It takes a global village to enrich our local lives
Life Inc, Douglas Rushkoff
Reviewed by Pat Kane
The Independent, 31 July 2009
When faced with windy laments of civilisational decline, you can always rely on British popular culture to worm its antic way into your brain. Throughout this overstated thesis in praise of bottom-up community against top-down capitalism, I kept seeing and hearing the frightening visages of the BBC's The League of Gentlemen: "We're local people… doing local things".
Unfair, I know. But Rushkoff is so infuriatingly magisterial in this book that you reach, with some desperation, for the nearest court jester.
It's the right moment to read long-view analyses of our commercialised society. Ruskoff's Life Incorporated is as fluent and well-researched as any of his books – but its target is too large, and too badly constructed, to help us much. In a heaving rush of anti-modern sentiment, Rushkoff bundles together vast and complex trends over the last half-millenium – political, economic, scientific and cultural - into a monolith called 'corporatism'.

▶ [THE TASKS]
• a. In the book review, copy out the stretch from "It's the right" through "monolith called 'corporatism'.", swapping "monolith" for "single block".
• b. According to the book review, which newspaper published it, and on what date?
The data isn't needed for any of this work.

▶ [GIVEN MATERIAL]
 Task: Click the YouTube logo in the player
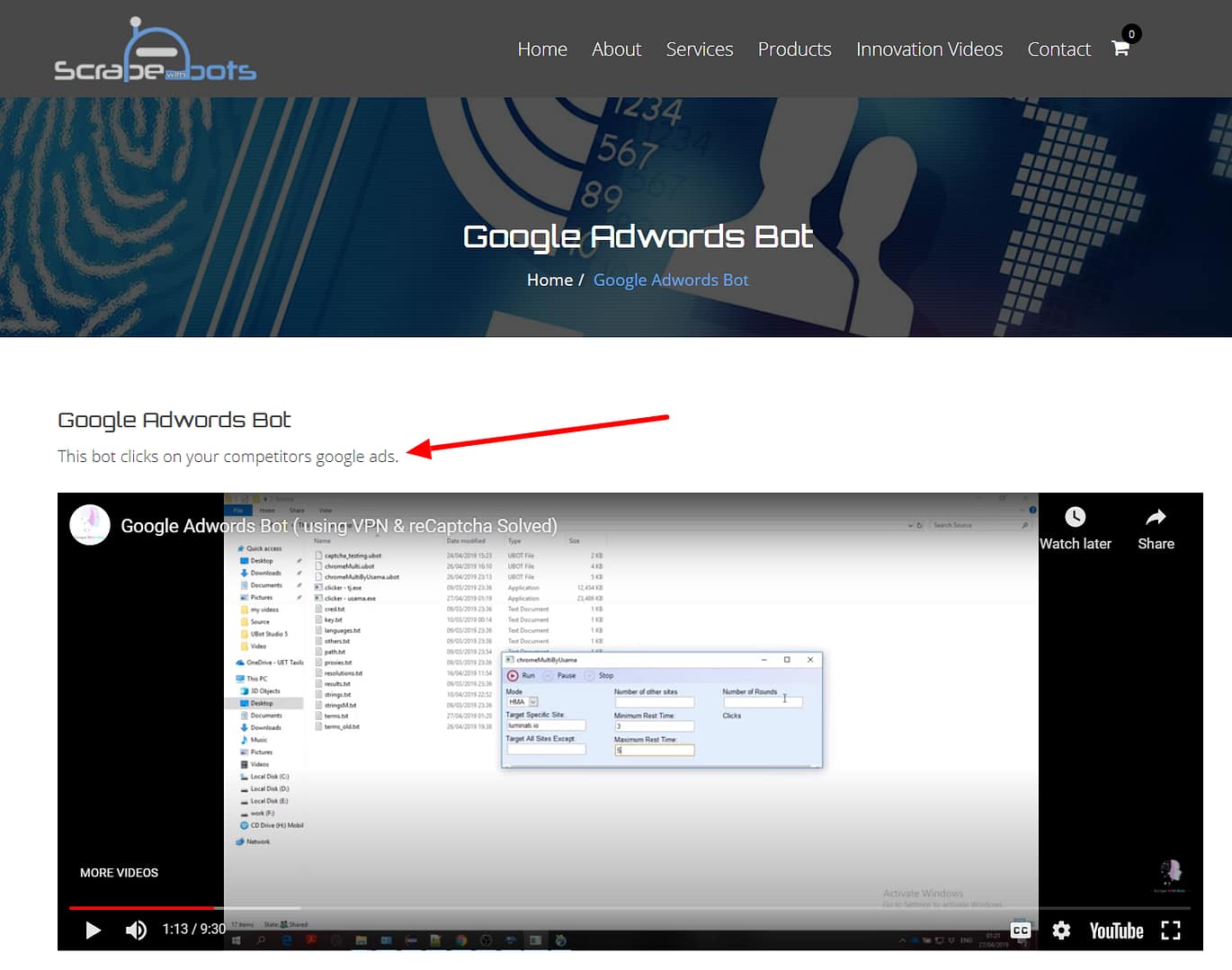pyautogui.click(x=1115, y=930)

▶ [TASK-BY-TASK RESULTS]
• a.
It's the right moment to read long-view analyses of our commercialised society. Ruskoff's Life Incorporated is as fluent and well-researched as any of his books – but its target is too large, and too badly constructed, to help us much. In a heaving rush of anti-modern sentiment, Rushkoff bundles together vast and complex trends over the last half-millenium – political, economic, scientific and cultural - into a single block called 'corporatism'.

• b. The Independent, on 31 July 2009.